Scrambled Eggs with Mushrooms
Mushroom hunting is one of the most popular hobbies in Slovenia. A little drop in temperature and a bit of water at the end of the summer are a sure sign that you will soon see foragers carrying around baskets full of mushrooms in Slovenian forests. Most commonly picked and easily recognized mushrooms are chanterelles, porcini and parasol mushrooms. Mushroom hunters usually take only the closest family members (wives, children, grandchildren) with them to go mushroom picking to keep their favorite locations secret.

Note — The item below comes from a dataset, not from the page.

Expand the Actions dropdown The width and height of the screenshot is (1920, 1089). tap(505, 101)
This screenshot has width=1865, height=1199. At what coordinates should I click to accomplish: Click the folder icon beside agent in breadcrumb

I fondly remember all the times when I went mushroom picking with my grandparents. When we were successful, we would often have scrambled eggs with mushrooms or fried parasol mushrooms as a reward.
Recipe
Ingredients:
400 g mixed mushrooms (chanterelles, porcini, etc)
4 eggs
1 small onion
50 g butter
2 tsp corn starch
3 sprigs parsley
salt, pepper to taste
Instructions:
Clean the mushrooms and slice them.
Peel and finely chop the onion.
Melt 10 g of butter in a large skillet and add the onions. Add the onions and sautée for a few minutes minutes, until the onions soften and take on a pale golden color.
Add sliced mushrooms and stir occasionally. They will start to release liquid after 3 to 4 minutes. Continue cooking until all the liquid has evaporated.
While the mushrooms are cooking, prepare the eggs.
In a cup, whisk together starch with one tablespoon of water until no lumps remain. Cut the remaining butter into small cubes.
Add the butter cubes to the starch mixture. Add eggs and salt, and whisk until the eggs are frothy and homogenous.
Finely chop the parsley.
Add the egg mixture to the mushroom mixture, stir, and cook until the eggs are slightly less cooked than you would like them to be, about one minute. They will finish cooking with residual pan heat.
Sprinkle with parsley and pepper, and serve immediately with a slice of fresh bread.